A Covid persistente seria principalmente de ordem psicológica? A sugestão feita por um estudo recente em um hospital de Paris indignou pacientes e recebeu inúmeras críticas científicas pela metodologia utilizada, destacando os inúmeros mistérios que ainda cercam esta doença.
O estudo publicado no Journal of the American Medical Association (JAMA), uma das principais revistas médicas do mundo, afirma que esses sintomas “muitas vezes podem estar associados à crença de estar infectado” pelo vírus. Em outras palavras, a Covid persistente seria um problema psicológico, não uma sequela física do contágio.
O estudo, coordenado por Cédric Lemogne, chefe do serviço psiquiátrico do hospital Hôtel-Dieu em Paris, focou em quase 27.000 pessoas tratadas durante meses pela saúde pública francesa para estudar os múltiplos efeitos da Covid.
Os pacientes responderam a questionários nos quais explicavam se já haviam estado doentes e se ainda percebiam os sintomas. Para saber se já tinham realmente adoecido, essas pessoas foram submetidas a testes sorológicos que permitem confirmar posteriormente se a pessoa transmitiu o vírus.

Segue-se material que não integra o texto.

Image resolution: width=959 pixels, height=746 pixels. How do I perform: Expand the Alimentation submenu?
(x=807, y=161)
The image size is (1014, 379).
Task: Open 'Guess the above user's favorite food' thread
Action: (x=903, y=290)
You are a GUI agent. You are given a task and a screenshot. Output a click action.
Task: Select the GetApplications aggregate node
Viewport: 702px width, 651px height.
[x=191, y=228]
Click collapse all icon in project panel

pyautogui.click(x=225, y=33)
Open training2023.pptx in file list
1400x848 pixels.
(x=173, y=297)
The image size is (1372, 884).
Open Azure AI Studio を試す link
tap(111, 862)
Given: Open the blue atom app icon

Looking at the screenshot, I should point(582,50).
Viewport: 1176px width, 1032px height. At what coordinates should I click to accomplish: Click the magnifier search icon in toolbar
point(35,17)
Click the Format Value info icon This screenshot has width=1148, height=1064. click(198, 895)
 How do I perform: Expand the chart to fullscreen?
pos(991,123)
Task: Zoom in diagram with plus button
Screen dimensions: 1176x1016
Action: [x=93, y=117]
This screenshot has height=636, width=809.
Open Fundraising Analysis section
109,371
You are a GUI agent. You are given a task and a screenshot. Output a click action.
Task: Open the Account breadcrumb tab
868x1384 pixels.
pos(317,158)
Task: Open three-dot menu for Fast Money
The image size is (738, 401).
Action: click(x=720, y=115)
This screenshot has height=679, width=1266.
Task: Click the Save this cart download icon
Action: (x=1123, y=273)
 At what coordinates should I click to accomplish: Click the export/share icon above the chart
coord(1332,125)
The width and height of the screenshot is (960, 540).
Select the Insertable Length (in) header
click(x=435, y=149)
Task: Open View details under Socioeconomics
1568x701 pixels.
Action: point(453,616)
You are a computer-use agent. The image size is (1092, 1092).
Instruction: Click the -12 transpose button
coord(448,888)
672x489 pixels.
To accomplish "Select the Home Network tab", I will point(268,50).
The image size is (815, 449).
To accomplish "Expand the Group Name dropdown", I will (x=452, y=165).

Pacientes irritados, cientistas céticos
A maioria dos investigados não possuía anticorpos da Covid-19 e disse que não tinha estado doente. Dos cerca de 1.000 que deram positivo, apenas 450 acreditavam ter contraído o vírus. Mas cerca de 460 pessoas com resultado negativo no teste sorológico acreditavam ter transmitido a doença.
E ao comparar as respostas de todos esses grupos, o estudo observa que as pessoas que acreditavam ter sofrido da doença, independentemente do resultado do teste, eram mais propensas a relatar sintomas de longa duração.
“Uma avaliação médica desses pacientes pode ser necessária para garantir que os sintomas de outra doença não estejam sendo erroneamente atribuídos à Covid persistente”, observam os autores.
As associações francesas de pacientes com a doença acusaram os pesquisadores de negar a realidade de seu problema dando uma explicação exclusivamente psicológica, e alguns até pediram a retirada do estudo dos autos.
O relatório dá margem a interpretações “estigmatizantes, perigosas e prejudiciais” para os doentes, disse a associação francesa AprèsJ20 na quinta-feira (11). As críticas também vieram do campo científico, com vários pesquisadores sendo céticos em relação à metodologia utilizada pelo estudo do hospital Hôtel-Dieu.
“Um teste sorológico não é confiável como marcador de infecção prévia”, avaliou o virologista britânico Jeremy Rossman, citado pelo Science Media Center. Trata-se da principal objeção a este estudo. É mais provável que um teste sorológico não detecte uma infecção real, do que a encontre por engano, o que distorce os resultados.
Uma vaga definição
Os autores do texto científico, citados no jornal Le Monde, disseram que seu estudo mostrou uma associação entre uma infecção real e um sintoma de longa duração: a perda do olfato.
Segundo eles, essa é a prova de que o método permite distinguir quais sintomas da Covid persistente estão realmente associados a uma infecção. Essa enfermidade continua sendo vagamente definida e a polêmica mostra as dificuldades das pesquisas sobre o tema.
O controverso estudo inclui mais de uma dúzia de sintomas, desde fadiga e tontura a dores musculares ou déficit de atenção.
“Temos que reconhecer que sintomas vagos levam a diagnósticos vagos”, diz o médico americano Perry Wilson, professor de Yale. “Sem critérios mais rígidos, muitas pessoas correm o risco de receber o rótulo de ‘ Covid persitente’, quando não é isso que elas sofrem”, ele insiste.
Mesmo assim, o médico alerta para o perigo de que este estudo seja “usado para argumentar que isso [sintomas persistentes] não seja um problema real”.